父と娘
『ゴリオ爺さん』(バルザック) 製麺業で財を築いたゴリオは、妻の死後、愛情をもっぱら2人の娘にそそぎ、莫大な持参金をつけて姉娘を伯爵に嫁がせ、妹娘を銀行家に嫁がせる。2人の娘は結婚後もゴリオに金の無心を続け、ゴリオは娘たちの幸福を願って貴重な銀器を売り、年金を解約して金を工面する。やがてゴリオは無一文になり、病に倒れるが、娘たちは見舞いに来ず、臨終にも間に合わなかった。
『花嫁の父』(ミネリ) 弁護士スタンリーは妻との間に、1人の娘と2人の息子をもうけていた。20歳になる娘ケイに恋人ができ、娘の希望どおりに華やかな結婚式が行なわれる。新婚夫婦は旅行に出かけ、その夜スタンリーは、娘のいない寂しさをかみしめる。そこへケイが旅先から電話をかけて来たので、スタンリーはたちまち元気を回復し、「結婚しても娘はずっと娘だ」と妻に言う。

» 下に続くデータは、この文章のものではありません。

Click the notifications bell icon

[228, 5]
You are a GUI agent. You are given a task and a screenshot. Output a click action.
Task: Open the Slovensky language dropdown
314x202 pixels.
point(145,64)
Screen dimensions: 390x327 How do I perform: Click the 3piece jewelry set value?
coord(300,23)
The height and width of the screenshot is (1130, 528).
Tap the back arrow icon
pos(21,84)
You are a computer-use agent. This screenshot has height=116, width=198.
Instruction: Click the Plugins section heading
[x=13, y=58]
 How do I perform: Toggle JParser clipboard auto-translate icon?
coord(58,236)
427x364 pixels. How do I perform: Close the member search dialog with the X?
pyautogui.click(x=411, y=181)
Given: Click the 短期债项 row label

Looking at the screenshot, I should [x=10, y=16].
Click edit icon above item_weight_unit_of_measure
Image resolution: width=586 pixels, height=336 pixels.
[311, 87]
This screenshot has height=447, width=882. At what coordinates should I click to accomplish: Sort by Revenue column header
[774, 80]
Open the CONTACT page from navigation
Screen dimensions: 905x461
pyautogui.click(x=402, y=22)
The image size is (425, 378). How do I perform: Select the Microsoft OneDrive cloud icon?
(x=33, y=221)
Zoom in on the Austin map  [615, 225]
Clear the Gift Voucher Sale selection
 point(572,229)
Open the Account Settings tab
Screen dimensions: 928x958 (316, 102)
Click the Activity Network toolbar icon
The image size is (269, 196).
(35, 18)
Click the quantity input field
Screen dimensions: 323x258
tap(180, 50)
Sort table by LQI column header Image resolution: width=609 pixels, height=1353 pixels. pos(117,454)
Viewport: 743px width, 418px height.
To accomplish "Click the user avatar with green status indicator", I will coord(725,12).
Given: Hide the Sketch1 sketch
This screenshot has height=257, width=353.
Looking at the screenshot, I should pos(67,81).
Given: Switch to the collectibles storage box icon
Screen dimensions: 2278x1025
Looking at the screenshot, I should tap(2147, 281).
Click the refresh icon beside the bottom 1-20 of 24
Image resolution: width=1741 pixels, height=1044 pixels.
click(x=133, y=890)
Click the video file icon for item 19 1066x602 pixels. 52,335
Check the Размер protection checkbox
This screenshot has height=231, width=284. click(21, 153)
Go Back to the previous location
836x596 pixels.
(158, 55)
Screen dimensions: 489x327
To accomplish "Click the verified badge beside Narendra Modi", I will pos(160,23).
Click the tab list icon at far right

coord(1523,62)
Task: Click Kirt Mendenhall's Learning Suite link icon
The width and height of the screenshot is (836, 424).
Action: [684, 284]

『晩春』(小津安二郎) 早くに妻を亡くした初老の大学教授曾宮は、娘紀子(のりこ)と2人暮らしをしている。紀子は適齢期をすぎた27歳であるが、結婚したがらず、いつまでも父と2人でいたい、と訴える。しかし結局、曾宮に諭(さと)されて、紀子は見合い結婚をする(*→〔結婚の策略〕2)。結婚式の夜、帰宅した曾宮は1人でりんごの皮をむく。その手が途中で止まり、彼はうなだれる。
『秋刀魚の味』(小津安二郎) 会社重役の平山は、早くに妻を亡くした。長男は結婚して独立し、家には次男と娘がいる。娘の路子は24歳で結婚適齢期だが、平山はまだ路子を手放したくない。ある日平山は、中学生時代の恩師・佐久間先生に会う。先生は今、場末の中華ソバ屋となって、生計を立てている。先生も奥さんを亡くし、1人娘に家事をさせているうち、娘は婚期を逃して、いまだに独身だった。老父と中年娘の2人暮らしを見た平山は、「路子を嫁にやろう」と決心した。
*貧農の父親が娘を嫁に出さず、田畑の仕事をさせる→〔父娘婚〕5の『土』(長塚節)。
★4.いつわりの父と娘。
『ロリータ』(ナボコフ) 30代後半のハンバート・ハンバートは、10代前半の少女ロリータと関係を結ぶ。2人は父娘をよそおってアメリカ各地の自動車旅行を続け、モーテルを転々とする。
『歌行燈』(泉鏡花) 能楽界の御曹司恩地喜多八は、按摩宗山と芸競べをして彼を憤死させる。宗山の娘お袖は父の死後芸者に売られ、流浪の門付けとなった喜多八に巡り合い、舞を教えられる。父の仇である喜多八に、お袖は恋心を抱く→〔宿〕5。
『敵討義女英(かたきうちぎじょのはなぶさ)』(南杣笑楚満人) 小しゅんは若侍岩次郎と恋仲になるが、岩次郎が兄の仇として狙う舟木逸平とは、小しゅんの父竹筍斎のことだった。小しゅんは、「舟木逸平は父の友人で、今宵泊まるから討て」と岩次郎に教え、自分が父の身代わりに座敷に臥して、首を討たれる→〔仇討ち〕2。
『二都物語』(ディケンズ) 非道なサン・テヴレモンド侯爵兄弟が、医師マネットをバスティーユの独房に18年間幽閉する。マネットは侯爵兄弟とその子孫を告発するが、後にマネットの娘ルーシーの夫となったチャールズは、侯爵の子であった。心ならずもマネットは、愛娘の婿を断頭台に送らねばならなくなる→〔瓜二つ〕1。
『御曹子島渡』(御伽草子) 蝦夷が島のかねひら大王の娘あさひ天女は、御曹子義経と夫婦になる。義経の頼みにより、天女は、父王秘蔵の兵法の巻物を蔵から盗み出す。義経は巻物を書写して島を脱出し、怒ったかねひら大王は天女を八つ裂きにして殺す。